Because of high SAP, Uttar Pradesh farmers have expanded their sugarcane crop over the years (chart 5). According to ISMA, sugarcane has become the most profitable crop in the state (chart 6). There are other distortions too. Though 80-85 per cent of the sugarcane that reaches the mills is of "general" quality, the rest is the "rejected" variety with 20 per cent lesser yield. Still, mills are required to pay almost the same for both. For instance, last year, while SAP for general sugarcane was Rs 280 a quintal, for the rejected variety it was Rs 275. "The disincentive for the second variety," says ISMA Director-General Abinash Verma," should be at least Rs 25 a quintal." Shriram of DCM Shriram Consolidated says because of an assured SAP, there is no incentive for farmers to improve productivity. "The crop health is in decline," he says. Farmers in Uttar Pradesh bring the cane even four days after harvest during which it loses sugar; elsewhere, it is crushed within 16 to 18 hours of harvest.
The situation will ease if Uttar Pradesh accepts the formula suggested by the committee set up by Prime Minister Manmohan Singh to look into issues related to decontrol of the sugar sector, headed by C Rangarajan, chairman of the prime minister's economic advisory council. It had said that instead of SAP, the mills should pay farmers 70 per cent of the price of sugar and other byproducts, or 75 per cent of the price of sugar. Higher the price of sugar, more the farmers will get and vice versa. Karnataka, in May, adopted this revenue-sharing formula. Maharashtra, the largest sugar-producing state, has started the process to adopt it. All eyes are now on Uttar Pradesh.

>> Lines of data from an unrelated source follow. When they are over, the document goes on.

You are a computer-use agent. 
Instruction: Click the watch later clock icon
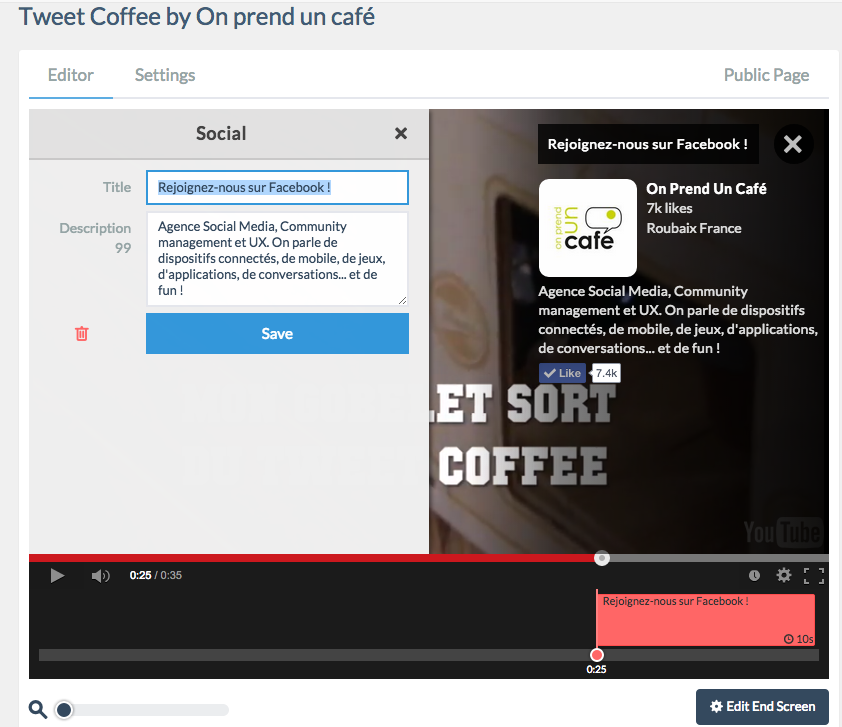754,576
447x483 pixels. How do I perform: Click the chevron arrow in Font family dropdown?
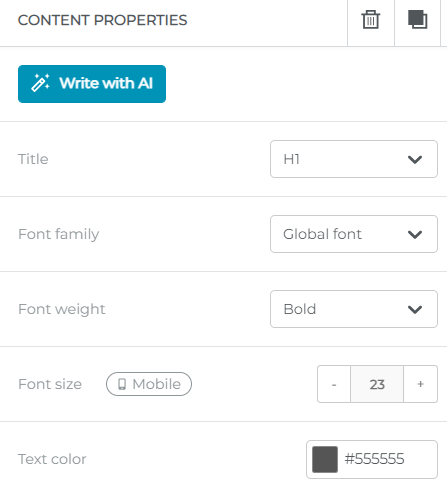point(415,235)
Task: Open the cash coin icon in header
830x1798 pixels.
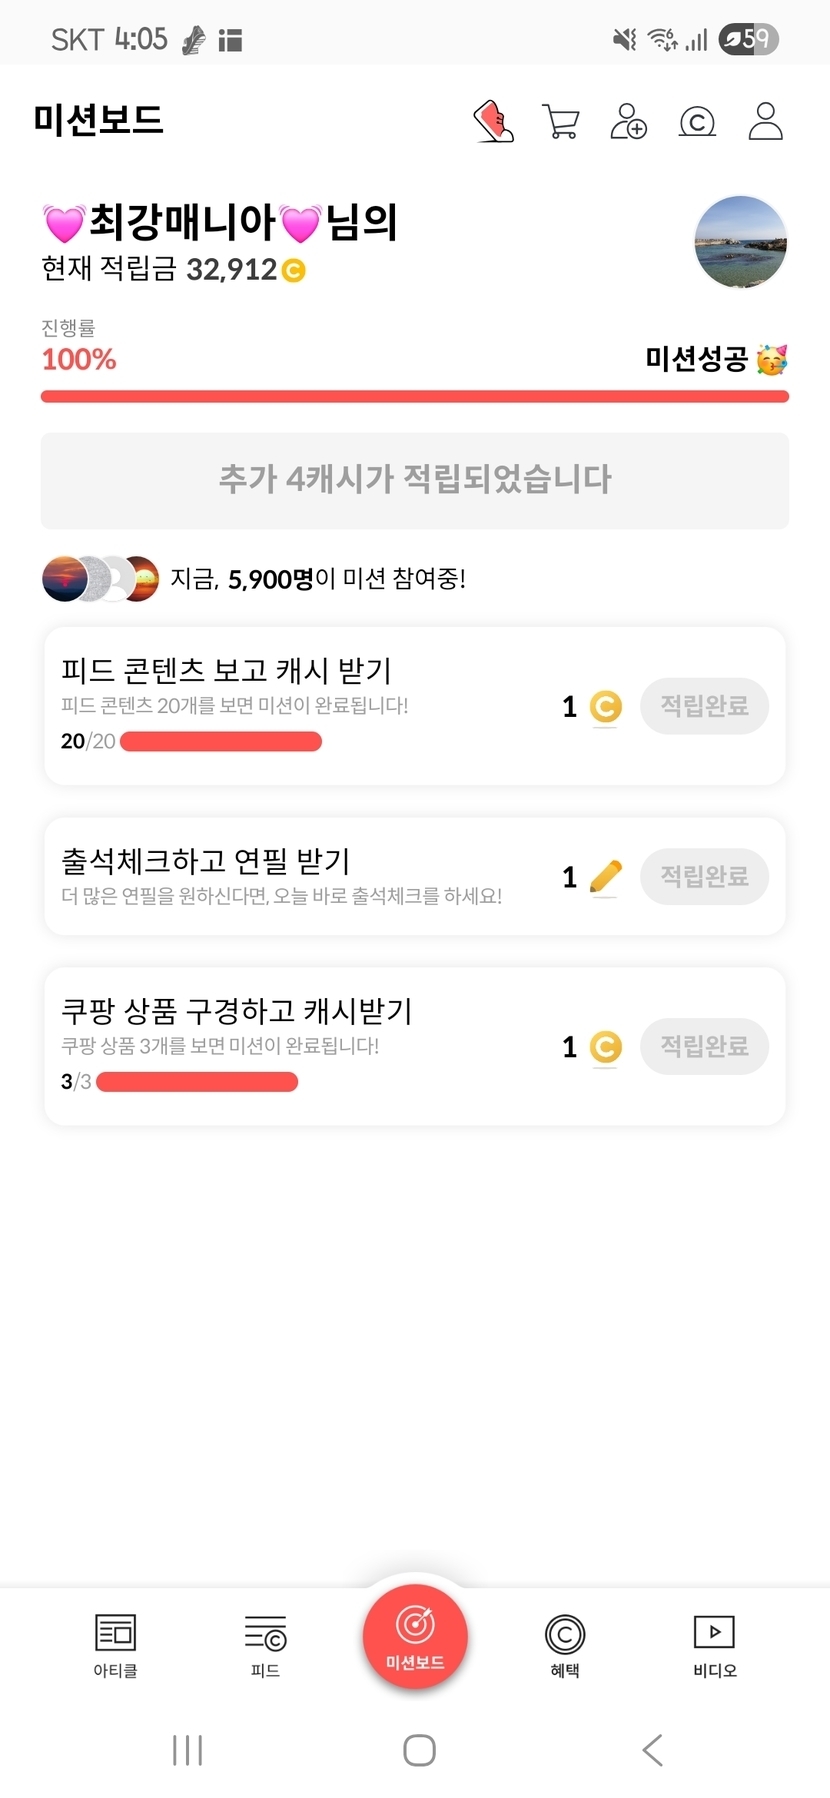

Cane price, as a proportion of sugar price, has risen steadily in the last few years in Uttar Pradesh: from 57.1 per cent in 2009-10 to 79.06 per cent in 2010-11, 81.36 per cent in 2011-12 and 88.88 per cent in 2012-13. "With the rest, you have to pay wages, interest, do maintenance et cetera. How is it possible?" asks a mill owner. Saraogi points out that in no major sugar-producing country is the ratio more than 65-67 per cent. If the Rangarajan formula is not accepted, mills have demanded a subsidy of Rs 40 a quintal from the state, or assistance to raise a soft loan to pay off the arrears of Rs 2,500 crore. "In this year's budget, Uttar Pradesh has provided for a loan of Rs 400 crore for the co-operative mills. In the past, this money has always been written off. It can be used to pay the interest of Rs 300 crore the mills will accumulate if they take loans to clear the arrears," says ISMA's Verma. Over to Lucknow.